__Supplied text__.
******
In [5]:
!pip install PyPDF2 python-docx spacy





In [6]:
import os
import sys
import PyPDF2
import docx
import spacy
from spacy.lang.en.stop_words import STOP_WORDS
from string import punctuation
from heapq import nlargest
from collections import defaultdict

In [7]:
def read_pdf(file_path):
    with open(file_path, "rb") as f:
        pdf_reader = PyPDF2.PdfReader(f)
        text = " ".join([page.extract_text() for page in pdf_reader.pages])
    return text

In [8]:
def read_docx(file_path):
    doc = docx.Document(file_path)
    text = " ".join([para.text for para in doc.paragraphs])
    return text

In [9]:
def read_document(file_path):
    _, ext = os.path.splitext(file_path)
    if ext == ".pdf":
        return read_pdf(file_path)
    elif ext == ".docx":
        return read_docx(file_path)
    elif ext == ".txt":
        return read_txt(file_path)
    else:
        raise ValueError("Unsupported file format.")

In [10]:
def summarize(text, compression_ratio=0.2):
    nlp = spacy.load("en_core_web_sm")
    doc = nlp(text)

    word_frequencies = defaultdict(int)
    for word in doc:
        if word.text.lower() not in STOP_WORDS and word.text.lower() not in punctuation:
            word_frequencies[word.text.lower()] += 1

    max_frequency = max(word_frequencies.values())
    for word in word_frequencies:
        word_frequencies[word] = word_frequencies[word] / max_frequency

    sentence_scores = defaultdict(int)
******
__Written problem__. In the notebook code, what default value does the summarize function give compression_ratio?
******
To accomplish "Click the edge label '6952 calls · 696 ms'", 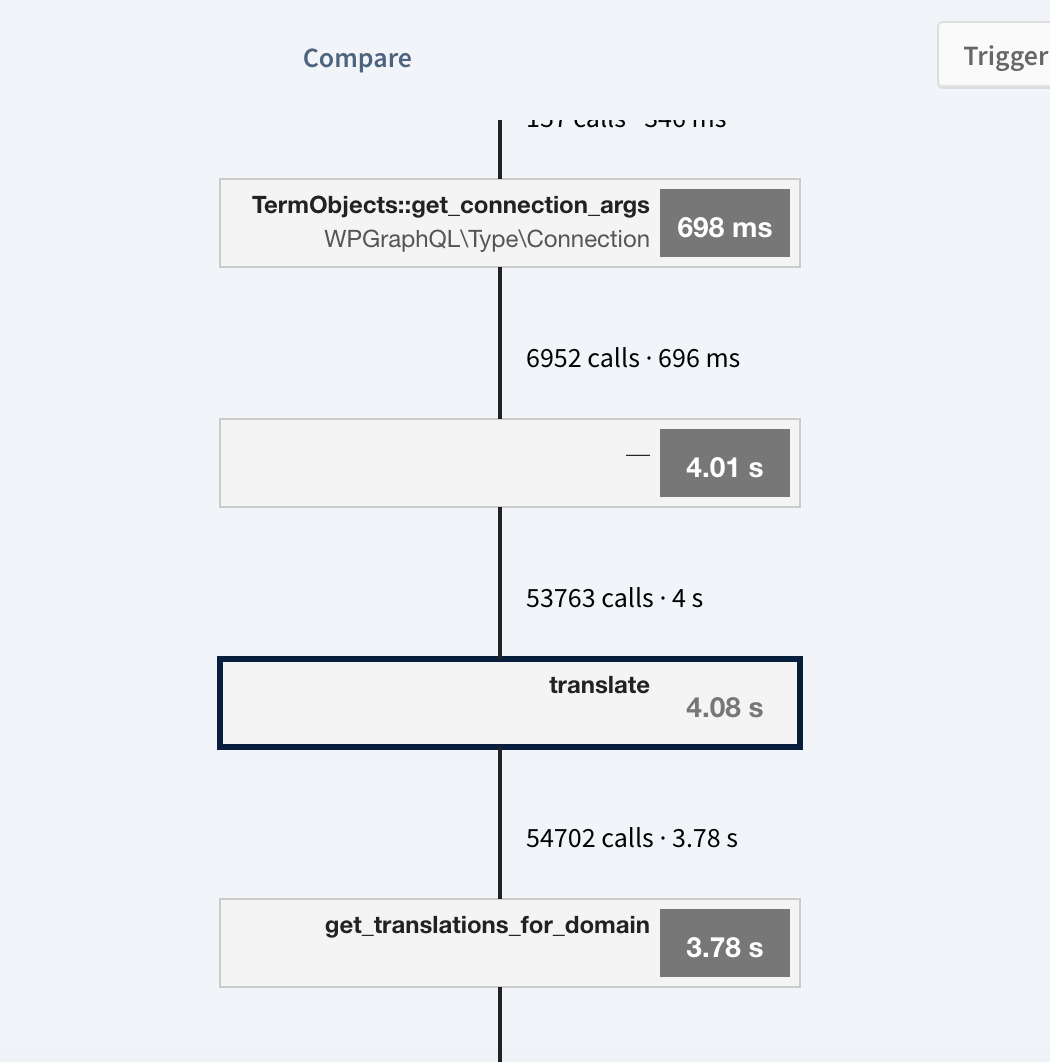I will click(633, 357).
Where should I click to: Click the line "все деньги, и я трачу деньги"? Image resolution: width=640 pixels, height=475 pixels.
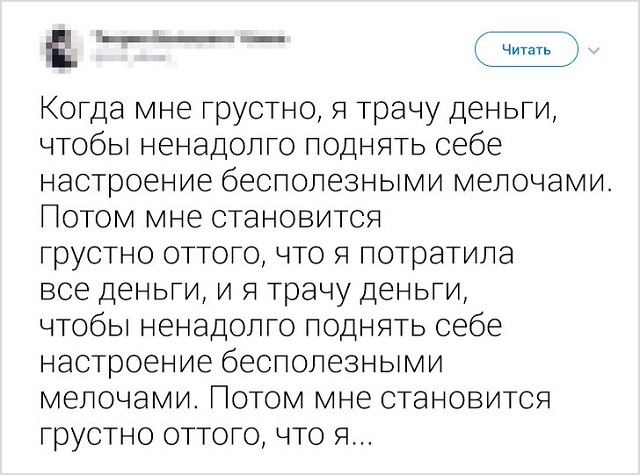pos(254,291)
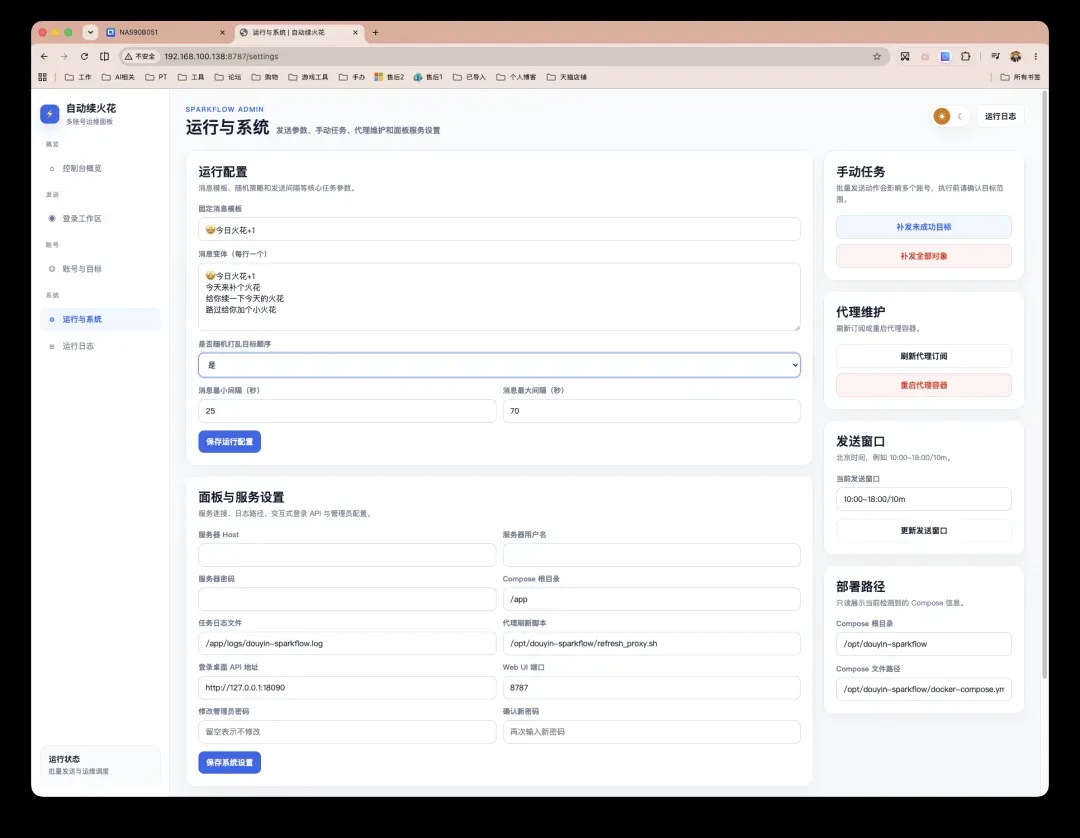
Task: Open the bookmarks apps grid icon
Action: [x=43, y=77]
******
__Solution to this problem__. 0.2